Planck telescope set for switch-off

Planck artist's impression
Image caption Planck made its observations far from Earth on the planet's nightside

The process of disposing of the Planck space telescope has begun.

The satellite, which mapped the "oldest light" in the Universe in unprecedented detail, has completed its mission and will be turned off in two weeks' time.

It is currently some 1.6 million km from Earth, where it is undergoing some final engineering tests.

European Space Agency controllers will initiate a big burn on Planck's thrusters on Wednesday, pushing it away from the planet into a separate orbit.

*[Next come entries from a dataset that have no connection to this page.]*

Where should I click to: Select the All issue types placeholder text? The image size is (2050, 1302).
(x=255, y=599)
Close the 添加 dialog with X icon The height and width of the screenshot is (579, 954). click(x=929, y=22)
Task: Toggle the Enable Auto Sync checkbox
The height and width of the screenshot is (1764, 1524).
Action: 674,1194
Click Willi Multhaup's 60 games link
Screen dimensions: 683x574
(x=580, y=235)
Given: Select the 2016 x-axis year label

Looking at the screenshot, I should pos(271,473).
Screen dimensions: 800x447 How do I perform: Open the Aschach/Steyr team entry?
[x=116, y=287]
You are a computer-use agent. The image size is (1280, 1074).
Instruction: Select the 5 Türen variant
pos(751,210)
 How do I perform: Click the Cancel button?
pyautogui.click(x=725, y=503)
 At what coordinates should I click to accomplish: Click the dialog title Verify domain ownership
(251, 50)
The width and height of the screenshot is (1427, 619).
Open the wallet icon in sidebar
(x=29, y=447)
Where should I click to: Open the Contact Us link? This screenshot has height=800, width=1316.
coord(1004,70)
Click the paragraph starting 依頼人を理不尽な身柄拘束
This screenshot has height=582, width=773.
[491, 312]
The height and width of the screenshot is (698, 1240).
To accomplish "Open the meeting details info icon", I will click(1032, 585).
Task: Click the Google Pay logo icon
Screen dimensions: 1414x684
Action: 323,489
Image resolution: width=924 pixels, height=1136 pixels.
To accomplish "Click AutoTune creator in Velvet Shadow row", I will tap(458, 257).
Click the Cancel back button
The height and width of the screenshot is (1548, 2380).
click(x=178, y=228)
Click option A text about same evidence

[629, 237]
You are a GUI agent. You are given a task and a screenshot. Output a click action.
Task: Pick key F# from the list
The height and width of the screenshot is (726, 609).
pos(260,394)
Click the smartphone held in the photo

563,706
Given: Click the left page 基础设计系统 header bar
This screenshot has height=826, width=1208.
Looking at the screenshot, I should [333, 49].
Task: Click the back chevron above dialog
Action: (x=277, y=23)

A second burn on 21 October will run the satellite's propellant supply to exhaustion.

"We drain everything so there's no possibility of having an exploding tank in the future," explained Steve Foley, Esa's spacecraft operations manager for Planck.

"We'll disconnect the batteries and switch off the transmitters, patching the software so they can never be re-activated. Final contact is scheduled for 23 October, and that will be it - Planck will just drift off," he told BBC News.

The 600m-euro (£515m) telescope will end its days making a slow turn around the Sun. It will not come anywhere near the Earth again for another 13-14 years; and even then, the closest it will get will be about 10 million km.

Planck has returned an extraordinary treasure trove of information, picking out thousands of objects in the sky not previously recognised. It has even mapped the sum of all the matter in space.

But its main quest was to survey the Cosmic Microwave Background (CMB) - the "first light" to sweep out across space once a post-Big-Bang Universe had cooled sufficiently to permit the formation of hydrogen atoms.

Before that time, scientists say, the cosmos would have been so hot that matter and radiation would have been "coupled" - the Universe would have been opaque.

Today, the CMB pervades the entire sky, and scientists can measure tiny temperature variations in it to glean information about the shape, age and contents of the cosmos.

Planck scanned the full microwave background five times before its High Frequency Instrument ran out of helium coolant in January 2012.

The Low Frequency Instrument has continued operations, surveying the complete sky a further three times. This additional data will be used to help clean the telescope's final CMB map of any obscuring light sources, principally from our own galaxy.

Scientists presented their first take on Planck's view of the cosmos in March, but promise an update in summer 2014.

Of key interest will be whether the telescope has detected a particular type of polarisation in the ancient light known as the B-Mode.

Theory holds that the Universe experienced a faster-than-light expansion in the first moments of its existence, and that this superluminal event is imprinted on the polarisation of the CMB.

If Planck can resolve this very subtle "twist" in the directional quality of the light, it would open up a completely new way to probe the physics of the Big Bang.

Commentators say such a discovery would likely also draw the attention of the Royal Swedish Academy of Sciences, which annually selects the Nobel Prizes.

Prof Mark McCaughrean, Esa's senior scientific advisor, told BBC News: "Planck has done a fantastic job and has lasted considerably longer than expected. Any sadness about it being turned off is completely outweighed by the scientific results it has already delivered, namely the most precise assessment of the composition, structure, and early evolution of the Universe ever made.